Mild hypoxic-ischemic encephalopathy is common in neonates with no evidence-based therapies, and 30-40% of patients experience adverse outcomes. The nature and progression of mild injury is poorly understood. Thus, we studied the evolution of mild perinatal brain injury using longitudinal two-photon imaging of transgenic fluorescent proteins as a novel readout of neuronal viability and activity at cellular resolution. In vitro, perinatal murine organotypic hippocampal cultures underwent 15-20 minutes of oxygen-glucose deprivation. In vivo, mild hypoxia-ischemia was completed in post-natal day 10 mouse pups of both sexes with carotid ligation and 15 minutes of hypoxia. Consistent with a mild injury, minimal immediate neuronal death was seen and there was no volumetric evidence of injury by ex vivo MRI 2.5 weeks after injury. In both the hippocampus and neocortex, these mild injuries resulted in a significantly delayed and progressive neuronal loss in the second week after injury, measured by fluorophore quenching. Mild hypoxia-ischemia transiently suppressed cortical network activity followed by normal maturation. No post-injury seizures were seen. The participation in network activity of individual neurons destined to die was indistinguishable from those that survived for 4 days post-injury. In conclusion, our results showed that mild perinatal brain injury resulted in a prolonged increase of neuronal death. Neurons that died late were functioning normally for days after injury, suggesting a new pathophysiology of neuronal death. Critically, the neurons destined to die late demonstrated multiple biomarkers of viability long after mild injury, suggesting their later death may be modified with neuroprotective interventions.

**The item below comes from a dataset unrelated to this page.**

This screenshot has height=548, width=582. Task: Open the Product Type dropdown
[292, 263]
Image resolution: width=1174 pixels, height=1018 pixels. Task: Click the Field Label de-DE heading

Neonatal encephalopathy due to peripartum hypoxia-ischemia (HI) is a major cause of neonatal mortality and morbidity worldwide. Of these infants, most are categorized as having mild HI. Infants with mild HI have significant long-term disabilities. There are currently no evidence-based therapies, largely because the progression and pathophysiology of mild injury is poorly understood. We have identified, for the first time, that mild perinatal HI results in a delayed and prolonged increase in neuronal death. The cortical and hippocampal neurons that die over a week after injury participate normally in neural network activity and exhibit robust viability for many days after injury, indicating a novel pathophysiology of neuronal death. Clinically, these data suggest an extended therapeutic window for mild perinatal HI.

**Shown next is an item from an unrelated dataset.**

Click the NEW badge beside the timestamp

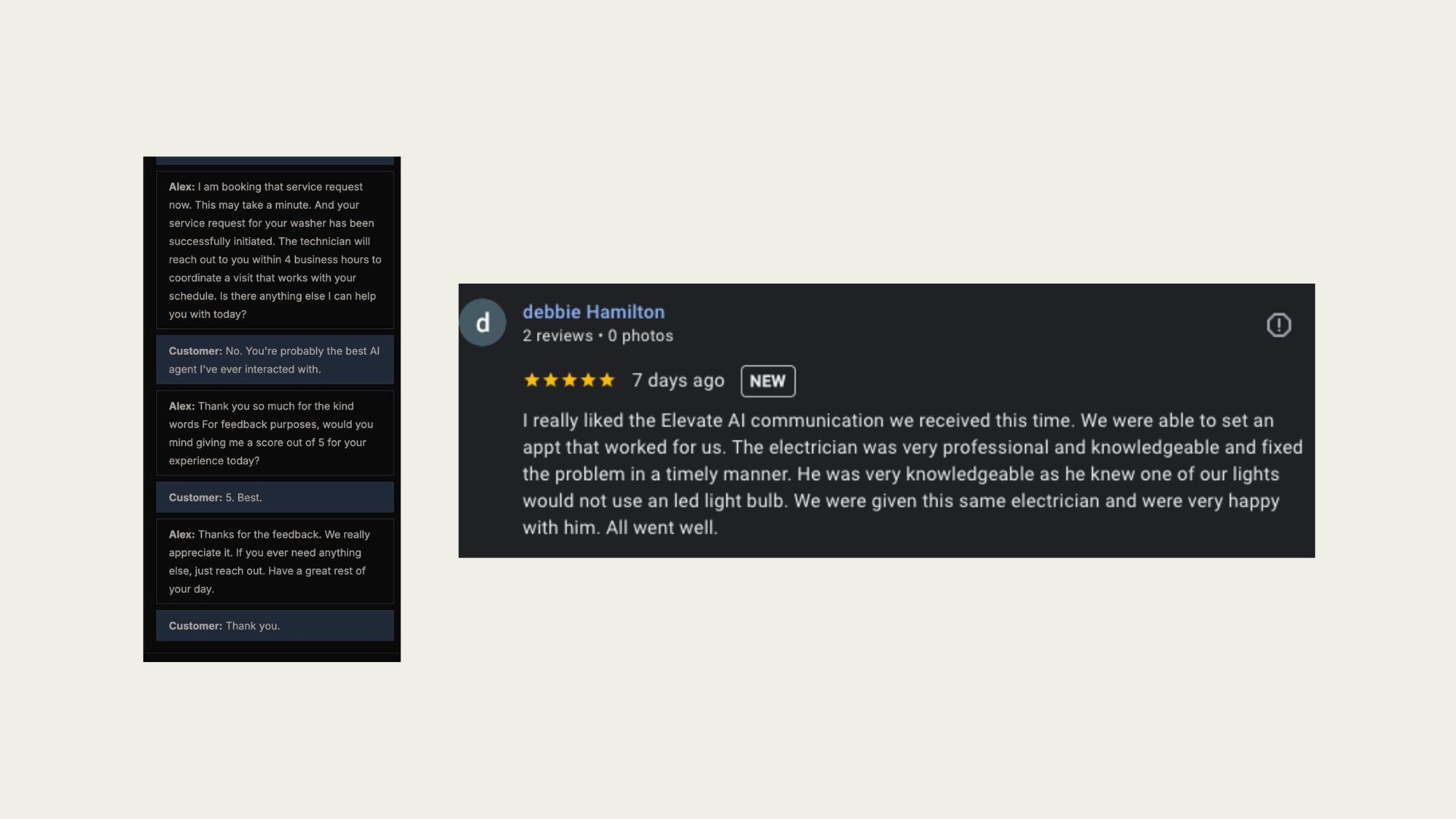pos(767,381)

轻度缺氧缺血性脑病在新生儿中很常见,且尚无循证疗法,30%-40%的患者会出现不良后果。人们对轻度损伤的性质和进展了解甚少。因此,我们使用转基因荧光蛋白的纵向双光子成像技术,以细胞分辨率对神经元活力和活性进行全新测定,研究了轻度围产期脑损伤的演变过程。在体外,对围产期小鼠海马器官型培养物进行15-20分钟的氧糖剥夺处理。在体内,对出生后第10天的雌雄小鼠幼崽进行颈动脉结扎和15分钟的缺氧处理,造成轻度缺氧缺血。与轻度损伤一致,损伤后即刻可见极少的神经元死亡,且在损伤后2.5周通过离体磁共振成像未发现损伤的体积证据。在海马体和新皮质中,这些轻度损伤导致损伤后第二周神经元显著延迟性且进行性丧失,通过荧光团淬灭进行测定。轻度缺氧缺血短暂抑制皮质网络活动,随后正常成熟。未观察到损伤后癫痫发作。注定死亡的单个神经元在损伤后4天内参与网络活动的情况与存活神经元并无差异。总之,我们的结果表明,轻度围产期脑损伤导致神经元死亡持续时间延长。晚期死亡的神经元在损伤后数天内功能正常,提示神经元死亡存在新的病理生理学机制。关键的是,注定晚期死亡的神经元在轻度损伤后很长时间内表现出多种活力生物标志物,表明其晚期死亡可能通过神经保护干预措施得到改善。
围产期缺氧缺血(HI)所致的新生儿脑病是全球新生儿死亡和发病的主要原因。在这些婴儿中,大多数被归类为轻度HI。轻度HI的婴儿有显著的长期残疾。目前尚无循证疗法,主要是因为对轻度损伤的进展和病理生理学了解甚少。我们首次发现,轻度围产期HI导致神经元死亡延迟且持续时间延长。损伤一周后死亡的皮质和海马神经元正常参与神经网络活动,且在损伤后数天内表现出强大的活力,表明存在神经元死亡的新病理生理学机制。临床上,这些数据提示轻度围产期HI存在延长的治疗窗口期。